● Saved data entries
++++++
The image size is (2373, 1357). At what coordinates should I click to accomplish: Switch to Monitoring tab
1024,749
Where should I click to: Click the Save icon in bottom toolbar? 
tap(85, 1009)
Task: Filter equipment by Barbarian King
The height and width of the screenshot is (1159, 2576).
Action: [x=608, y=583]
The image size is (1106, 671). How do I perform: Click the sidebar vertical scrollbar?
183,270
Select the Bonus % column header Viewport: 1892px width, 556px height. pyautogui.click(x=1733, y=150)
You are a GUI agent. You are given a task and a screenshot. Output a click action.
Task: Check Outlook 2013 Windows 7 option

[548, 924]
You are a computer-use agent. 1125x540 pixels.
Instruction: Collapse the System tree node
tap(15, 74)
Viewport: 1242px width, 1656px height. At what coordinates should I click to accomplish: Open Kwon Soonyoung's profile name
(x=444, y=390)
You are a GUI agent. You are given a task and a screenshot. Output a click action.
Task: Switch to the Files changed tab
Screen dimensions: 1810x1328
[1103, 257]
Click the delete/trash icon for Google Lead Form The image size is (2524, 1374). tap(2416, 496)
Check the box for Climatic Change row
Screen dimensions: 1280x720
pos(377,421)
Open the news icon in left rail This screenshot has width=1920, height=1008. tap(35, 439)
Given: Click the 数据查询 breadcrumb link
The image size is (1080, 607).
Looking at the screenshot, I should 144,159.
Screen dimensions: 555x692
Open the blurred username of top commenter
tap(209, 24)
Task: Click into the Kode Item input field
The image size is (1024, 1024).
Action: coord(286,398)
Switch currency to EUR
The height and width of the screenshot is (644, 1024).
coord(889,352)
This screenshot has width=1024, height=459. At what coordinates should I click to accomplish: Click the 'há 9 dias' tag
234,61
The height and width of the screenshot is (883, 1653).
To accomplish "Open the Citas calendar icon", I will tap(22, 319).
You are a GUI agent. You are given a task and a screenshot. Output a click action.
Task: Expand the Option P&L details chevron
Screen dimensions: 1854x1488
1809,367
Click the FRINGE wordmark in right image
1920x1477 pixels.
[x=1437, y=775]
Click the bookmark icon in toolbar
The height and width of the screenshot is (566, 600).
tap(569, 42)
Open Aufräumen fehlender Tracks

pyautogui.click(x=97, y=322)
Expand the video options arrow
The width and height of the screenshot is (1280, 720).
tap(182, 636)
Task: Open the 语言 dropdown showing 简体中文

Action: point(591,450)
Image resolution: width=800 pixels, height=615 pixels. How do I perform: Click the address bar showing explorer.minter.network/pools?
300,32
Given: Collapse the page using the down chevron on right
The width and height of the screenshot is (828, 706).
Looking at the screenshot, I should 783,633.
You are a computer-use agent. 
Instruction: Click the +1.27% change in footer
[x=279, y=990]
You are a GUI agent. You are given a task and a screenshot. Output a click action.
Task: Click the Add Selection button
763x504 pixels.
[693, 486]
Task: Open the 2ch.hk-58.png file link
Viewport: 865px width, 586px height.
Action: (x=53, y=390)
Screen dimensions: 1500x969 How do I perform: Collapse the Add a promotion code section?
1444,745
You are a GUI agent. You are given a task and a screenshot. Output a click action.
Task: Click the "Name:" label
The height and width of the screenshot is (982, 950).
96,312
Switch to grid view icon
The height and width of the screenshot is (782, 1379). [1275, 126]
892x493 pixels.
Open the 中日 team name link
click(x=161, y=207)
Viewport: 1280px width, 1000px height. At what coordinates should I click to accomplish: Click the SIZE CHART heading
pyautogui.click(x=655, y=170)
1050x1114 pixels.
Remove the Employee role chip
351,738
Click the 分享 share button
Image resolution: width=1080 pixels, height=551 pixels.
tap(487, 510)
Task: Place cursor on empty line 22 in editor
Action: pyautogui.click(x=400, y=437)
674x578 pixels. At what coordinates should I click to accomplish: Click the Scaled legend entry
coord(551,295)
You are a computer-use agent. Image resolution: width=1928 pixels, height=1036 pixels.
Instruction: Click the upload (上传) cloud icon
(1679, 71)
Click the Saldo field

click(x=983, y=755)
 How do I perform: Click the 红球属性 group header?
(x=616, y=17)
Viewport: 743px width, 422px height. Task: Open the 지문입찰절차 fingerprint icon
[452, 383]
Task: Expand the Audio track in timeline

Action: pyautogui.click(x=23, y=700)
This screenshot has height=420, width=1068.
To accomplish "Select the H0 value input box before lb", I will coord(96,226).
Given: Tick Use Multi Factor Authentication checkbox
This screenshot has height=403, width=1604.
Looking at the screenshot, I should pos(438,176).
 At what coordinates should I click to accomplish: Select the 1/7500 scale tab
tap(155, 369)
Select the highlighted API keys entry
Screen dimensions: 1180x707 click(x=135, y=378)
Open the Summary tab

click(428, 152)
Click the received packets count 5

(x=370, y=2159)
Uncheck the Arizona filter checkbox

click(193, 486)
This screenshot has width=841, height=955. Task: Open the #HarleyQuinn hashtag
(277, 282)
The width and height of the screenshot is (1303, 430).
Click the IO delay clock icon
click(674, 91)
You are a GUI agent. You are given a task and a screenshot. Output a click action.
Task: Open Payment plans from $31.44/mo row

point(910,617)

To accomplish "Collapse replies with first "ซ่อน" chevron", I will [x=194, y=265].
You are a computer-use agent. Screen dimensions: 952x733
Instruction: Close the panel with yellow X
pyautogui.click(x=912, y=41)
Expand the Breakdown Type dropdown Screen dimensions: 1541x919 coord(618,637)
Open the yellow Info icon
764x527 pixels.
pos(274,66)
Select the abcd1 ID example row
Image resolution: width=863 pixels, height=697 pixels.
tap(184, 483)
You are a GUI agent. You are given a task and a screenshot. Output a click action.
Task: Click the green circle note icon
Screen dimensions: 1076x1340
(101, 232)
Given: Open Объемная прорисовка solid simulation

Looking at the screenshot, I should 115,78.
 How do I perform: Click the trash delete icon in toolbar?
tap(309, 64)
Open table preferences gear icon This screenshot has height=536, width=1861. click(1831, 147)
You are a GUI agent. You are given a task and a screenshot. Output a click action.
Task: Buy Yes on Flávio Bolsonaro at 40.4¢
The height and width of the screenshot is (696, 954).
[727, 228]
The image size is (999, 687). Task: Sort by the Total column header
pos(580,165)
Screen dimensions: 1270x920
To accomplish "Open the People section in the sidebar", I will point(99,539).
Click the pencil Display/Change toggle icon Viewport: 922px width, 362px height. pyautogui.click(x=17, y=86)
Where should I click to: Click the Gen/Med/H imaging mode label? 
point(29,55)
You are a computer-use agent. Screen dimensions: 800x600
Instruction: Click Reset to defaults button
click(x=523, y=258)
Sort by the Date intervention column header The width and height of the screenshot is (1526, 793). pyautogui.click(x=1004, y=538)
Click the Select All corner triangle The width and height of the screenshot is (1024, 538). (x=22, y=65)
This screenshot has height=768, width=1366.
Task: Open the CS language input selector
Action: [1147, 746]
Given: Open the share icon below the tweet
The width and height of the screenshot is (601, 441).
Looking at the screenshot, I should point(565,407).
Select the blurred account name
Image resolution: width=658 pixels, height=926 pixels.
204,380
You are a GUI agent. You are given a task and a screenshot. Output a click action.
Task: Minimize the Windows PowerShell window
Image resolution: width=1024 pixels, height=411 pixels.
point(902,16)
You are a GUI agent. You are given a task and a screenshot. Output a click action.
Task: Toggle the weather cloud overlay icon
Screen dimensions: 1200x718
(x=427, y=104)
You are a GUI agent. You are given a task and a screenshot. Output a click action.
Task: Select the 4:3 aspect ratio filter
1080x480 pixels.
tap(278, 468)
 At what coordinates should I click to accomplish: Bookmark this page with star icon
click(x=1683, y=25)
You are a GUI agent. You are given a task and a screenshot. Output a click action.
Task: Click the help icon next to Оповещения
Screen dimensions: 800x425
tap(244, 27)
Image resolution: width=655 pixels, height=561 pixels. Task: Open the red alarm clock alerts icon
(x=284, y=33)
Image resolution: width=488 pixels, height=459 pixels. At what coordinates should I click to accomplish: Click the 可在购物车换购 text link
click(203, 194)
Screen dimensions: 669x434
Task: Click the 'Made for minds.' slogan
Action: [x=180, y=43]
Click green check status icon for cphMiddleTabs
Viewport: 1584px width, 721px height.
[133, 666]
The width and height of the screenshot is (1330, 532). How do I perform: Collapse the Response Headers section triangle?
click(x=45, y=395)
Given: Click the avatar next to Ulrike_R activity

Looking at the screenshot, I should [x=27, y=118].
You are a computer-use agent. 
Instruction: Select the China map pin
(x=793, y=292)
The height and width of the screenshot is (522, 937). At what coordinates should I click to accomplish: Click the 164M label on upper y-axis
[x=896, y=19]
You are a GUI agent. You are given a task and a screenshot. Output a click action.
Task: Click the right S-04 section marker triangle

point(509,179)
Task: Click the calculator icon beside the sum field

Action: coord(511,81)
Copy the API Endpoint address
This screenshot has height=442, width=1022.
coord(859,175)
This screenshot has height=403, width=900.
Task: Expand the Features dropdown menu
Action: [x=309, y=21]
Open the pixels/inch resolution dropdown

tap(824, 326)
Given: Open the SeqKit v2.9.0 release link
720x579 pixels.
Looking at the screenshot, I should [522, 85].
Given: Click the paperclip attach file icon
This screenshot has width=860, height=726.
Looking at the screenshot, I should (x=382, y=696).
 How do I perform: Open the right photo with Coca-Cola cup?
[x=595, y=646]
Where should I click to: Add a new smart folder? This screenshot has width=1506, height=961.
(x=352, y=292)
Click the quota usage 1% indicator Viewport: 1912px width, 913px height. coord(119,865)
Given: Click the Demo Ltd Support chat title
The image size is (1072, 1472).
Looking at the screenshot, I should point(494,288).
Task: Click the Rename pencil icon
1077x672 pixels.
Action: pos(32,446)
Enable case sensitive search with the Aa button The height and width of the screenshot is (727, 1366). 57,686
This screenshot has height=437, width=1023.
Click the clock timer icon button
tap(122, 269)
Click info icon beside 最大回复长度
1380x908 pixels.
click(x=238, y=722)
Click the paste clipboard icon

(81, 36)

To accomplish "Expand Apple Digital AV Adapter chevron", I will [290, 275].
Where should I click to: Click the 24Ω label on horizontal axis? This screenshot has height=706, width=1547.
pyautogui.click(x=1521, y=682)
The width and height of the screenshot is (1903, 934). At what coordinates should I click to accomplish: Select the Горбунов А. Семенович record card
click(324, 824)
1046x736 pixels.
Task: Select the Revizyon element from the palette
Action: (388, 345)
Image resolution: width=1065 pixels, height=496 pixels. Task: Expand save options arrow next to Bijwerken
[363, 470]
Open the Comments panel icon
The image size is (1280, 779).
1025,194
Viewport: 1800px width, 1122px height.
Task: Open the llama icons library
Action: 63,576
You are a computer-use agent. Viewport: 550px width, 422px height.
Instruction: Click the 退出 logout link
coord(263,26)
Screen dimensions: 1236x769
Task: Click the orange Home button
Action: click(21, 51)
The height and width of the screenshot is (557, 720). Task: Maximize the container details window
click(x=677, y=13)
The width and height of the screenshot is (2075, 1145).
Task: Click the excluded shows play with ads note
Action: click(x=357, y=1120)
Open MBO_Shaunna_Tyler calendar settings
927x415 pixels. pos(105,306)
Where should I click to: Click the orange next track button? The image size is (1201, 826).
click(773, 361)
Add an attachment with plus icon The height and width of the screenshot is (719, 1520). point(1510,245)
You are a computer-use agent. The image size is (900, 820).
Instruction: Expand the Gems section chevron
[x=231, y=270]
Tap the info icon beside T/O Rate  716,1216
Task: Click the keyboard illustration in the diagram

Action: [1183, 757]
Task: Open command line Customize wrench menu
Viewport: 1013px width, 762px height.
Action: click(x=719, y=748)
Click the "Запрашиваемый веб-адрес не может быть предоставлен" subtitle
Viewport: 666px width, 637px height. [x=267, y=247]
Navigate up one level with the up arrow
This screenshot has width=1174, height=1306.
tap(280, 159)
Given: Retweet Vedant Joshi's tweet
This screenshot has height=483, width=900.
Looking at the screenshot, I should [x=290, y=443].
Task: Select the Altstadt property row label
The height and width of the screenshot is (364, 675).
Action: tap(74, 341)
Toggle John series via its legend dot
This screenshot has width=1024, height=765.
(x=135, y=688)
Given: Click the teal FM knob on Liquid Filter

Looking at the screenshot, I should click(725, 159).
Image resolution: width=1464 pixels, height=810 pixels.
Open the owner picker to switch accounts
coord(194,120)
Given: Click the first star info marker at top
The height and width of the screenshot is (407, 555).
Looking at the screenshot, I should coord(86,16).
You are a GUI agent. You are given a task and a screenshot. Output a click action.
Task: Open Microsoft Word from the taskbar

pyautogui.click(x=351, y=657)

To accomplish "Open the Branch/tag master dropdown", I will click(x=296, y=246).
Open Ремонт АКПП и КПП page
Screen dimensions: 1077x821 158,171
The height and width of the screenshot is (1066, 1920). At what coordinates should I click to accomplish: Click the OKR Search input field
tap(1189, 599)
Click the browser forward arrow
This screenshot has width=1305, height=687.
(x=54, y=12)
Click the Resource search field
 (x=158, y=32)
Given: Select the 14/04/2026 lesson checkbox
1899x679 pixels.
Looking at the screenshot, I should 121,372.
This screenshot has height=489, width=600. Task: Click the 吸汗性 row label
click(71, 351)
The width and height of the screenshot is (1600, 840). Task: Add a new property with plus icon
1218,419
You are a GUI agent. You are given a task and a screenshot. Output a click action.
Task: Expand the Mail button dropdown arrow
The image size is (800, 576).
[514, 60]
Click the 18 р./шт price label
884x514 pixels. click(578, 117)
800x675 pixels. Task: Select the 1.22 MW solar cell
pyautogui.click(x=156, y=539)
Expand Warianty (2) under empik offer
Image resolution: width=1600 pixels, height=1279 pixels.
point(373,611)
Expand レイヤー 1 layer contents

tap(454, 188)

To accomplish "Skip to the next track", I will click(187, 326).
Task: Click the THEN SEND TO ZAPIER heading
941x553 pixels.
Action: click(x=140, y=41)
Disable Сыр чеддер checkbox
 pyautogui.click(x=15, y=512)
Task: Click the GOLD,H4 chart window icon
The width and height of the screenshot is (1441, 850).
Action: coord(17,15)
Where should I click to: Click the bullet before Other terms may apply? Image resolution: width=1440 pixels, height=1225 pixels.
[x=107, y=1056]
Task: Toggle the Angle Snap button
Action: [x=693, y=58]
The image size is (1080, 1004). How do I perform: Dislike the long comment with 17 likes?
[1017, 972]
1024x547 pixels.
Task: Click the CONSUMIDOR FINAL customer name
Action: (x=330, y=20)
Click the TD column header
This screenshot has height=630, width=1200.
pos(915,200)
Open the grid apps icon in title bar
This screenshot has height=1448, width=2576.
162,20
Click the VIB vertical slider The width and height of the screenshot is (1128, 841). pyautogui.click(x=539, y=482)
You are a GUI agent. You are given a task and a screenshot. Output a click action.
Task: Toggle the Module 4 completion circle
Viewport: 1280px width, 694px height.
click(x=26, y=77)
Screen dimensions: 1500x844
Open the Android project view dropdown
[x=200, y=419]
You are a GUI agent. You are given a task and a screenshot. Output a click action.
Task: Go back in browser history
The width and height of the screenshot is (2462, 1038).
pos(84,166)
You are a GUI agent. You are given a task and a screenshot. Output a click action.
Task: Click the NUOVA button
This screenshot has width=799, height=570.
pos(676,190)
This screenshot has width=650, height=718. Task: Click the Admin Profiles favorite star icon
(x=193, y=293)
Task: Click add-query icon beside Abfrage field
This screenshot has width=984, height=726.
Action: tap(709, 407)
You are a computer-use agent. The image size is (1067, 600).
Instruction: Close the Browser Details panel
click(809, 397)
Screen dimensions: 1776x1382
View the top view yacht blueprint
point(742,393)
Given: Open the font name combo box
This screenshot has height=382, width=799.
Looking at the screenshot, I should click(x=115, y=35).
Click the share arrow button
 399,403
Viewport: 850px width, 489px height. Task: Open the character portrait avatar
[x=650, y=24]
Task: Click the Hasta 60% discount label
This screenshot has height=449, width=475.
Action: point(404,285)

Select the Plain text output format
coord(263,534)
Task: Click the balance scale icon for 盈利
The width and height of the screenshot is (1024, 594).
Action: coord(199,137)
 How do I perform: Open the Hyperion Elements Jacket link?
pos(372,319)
++++++
● Exercise directions
Output only the lines running from the line with "Select the Plain text output format" through the final line of the data, inclusive.

● Written response
Select the Plain text output format
coord(263,534)
Task: Click the balance scale icon for 盈利
The width and height of the screenshot is (1024, 594).
Action: coord(199,137)
 How do I perform: Open the Hyperion Elements Jacket link?
pos(372,319)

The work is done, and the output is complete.